- Directed by: Catherine Cyran
- Written by: Catherine Cyran
- Produced by: Jeffrey D. Ivers Brad Krevoy R.J. Murillo Steve Stabler
- Starring: Kirsten Dunst Zachery Ty Bryan August Schellenberg
- Cinematography: Christopher Baffa
- Edited by: Michael Schweitzer
- Music by: Eric Allaman
- Distributed by: Orion Pictures
- Release date: June 15, 1999 (US);
- Running time: 92 min

= True Heart =

True Heart is a 1999 American adventure film directed by Catherine Cyran and starring Kirsten Dunst as Bonnie and Zachery Ty Bryan as Sam.

==Plot summary==
True Heart tells the story of a brother and sister who survive a plane crash that kills the pilot and their guardian and strands them in British Columbia's wilderness. They are rescued by an Aboriginal Canadian man named Khonanesta (August Schellenberg) who claims there are "bad people" (a group of bear poachers) in the forest and tells them they must get away. He leads them on a trip through the wilderness away from poachers to find their parents.
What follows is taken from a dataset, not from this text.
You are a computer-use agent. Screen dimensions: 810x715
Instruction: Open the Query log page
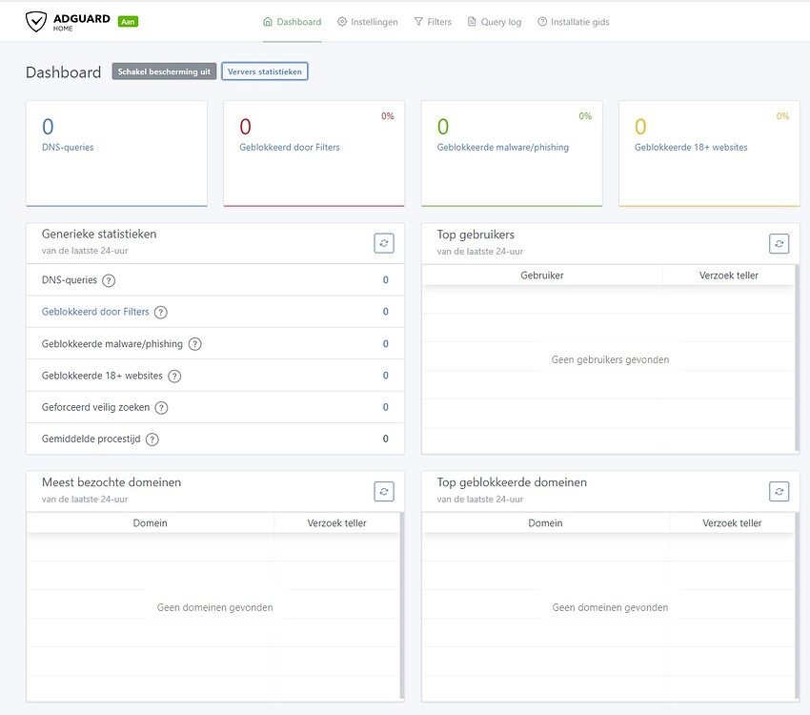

The children are eventually reunited with their parents (Michael Gross and Dey Young), who then mistakenly accuse Khonanesta of being a poacher. The man refers to "Grandfather" a bear, as a member of his people. The children clear him of the accusation.

==Reception==
DVD & Movie Guide gave the movie three-and-a-half stars, saying that it was "perfect for family viewing".